Extract to read start
The surreal environments in both the worlds of tech startups and filmmaking are surprisingly similar in some regards – the stakes to quickly deliver results are extremely high. Therefore, the protagonist in the new short thriller, ‘The Coder,’ who’s a brilliant software engineer, is captivatingly showcased to be ground down by the chaotic forces around her at her job.
The drama was written and directed by Will Crouse. He was inspired to showcase how he has endured a work environment that has no regard to for quality or employees’ mental health while working as a software engineer as his day job in his latest movie.
In ‘The Coder,’ Mary’s (Abbey Toot) crypto startup and mental health are spiraling. A flood of emails reported the app losing customers’ money, her thoughts keep fracturing and her CEO, Thad (Mickey O’Sullivan), seems not to have any regard for his employees’ well-beings. Time is running out for Mary to rally her team and avert catastrophe – or risk more than just her company collapsing.
‘The Coder’ had its World Premiere during the Shorts Block 7 on Saturday, December 7 at 4:15pm during Dances With Films: NYC 2024. The screening was held at Regal Union Square during the festival’s third annual event in New York. To help promote the movie’s screening, Crouse generously took the time to talk about penning, helming and producing the drama during an exclusive interview over Zoom.
Extract to read end
### Written instruction a:
From the records, copy out the lines from the one containing "Screen dimensions: 1555x784" up to and including the one containing "coord(817,190)", keeping them identical.
Supplied material start
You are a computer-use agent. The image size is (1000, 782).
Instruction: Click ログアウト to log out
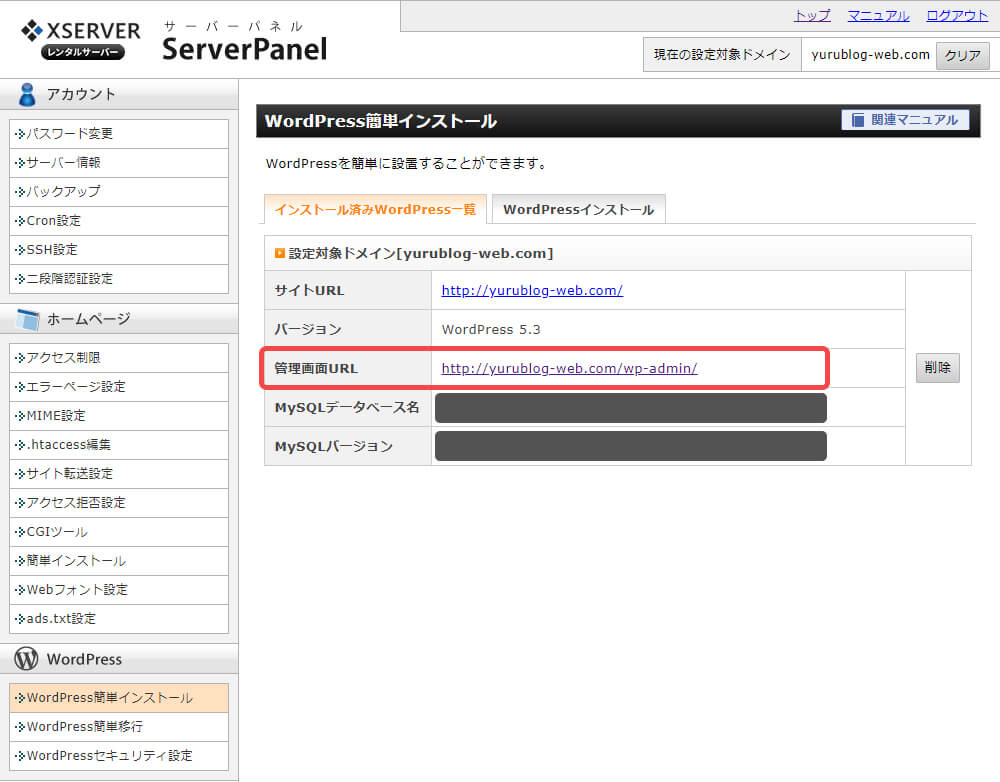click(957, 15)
Supplied material end
Supplied material start
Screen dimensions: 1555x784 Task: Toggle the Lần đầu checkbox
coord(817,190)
Supplied material end
Supplied material start
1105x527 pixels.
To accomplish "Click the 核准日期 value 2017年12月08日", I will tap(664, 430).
Supplied material end
### Written instruction b:
Reproduce the article about the short film from "The surreal environments" up to and including "his latest movie.", putting "programmer" in place of "software engineer" each time it occurs.

### Task output a:
Screen dimensions: 1555x784 Task: Toggle the Lần đầu checkbox
coord(817,190)

### Task output b:
The surreal environments in both the worlds of tech startups and filmmaking are surprisingly similar in some regards – the stakes to quickly deliver results are extremely high. Therefore, the protagonist in the new short thriller, ‘The Coder,’ who’s a brilliant programmer, is captivatingly showcased to be ground down by the chaotic forces around her at her job.
The drama was written and directed by Will Crouse. He was inspired to showcase how he has endured a work environment that has no regard to for quality or employees’ mental health while working as a programmer as his day job in his latest movie.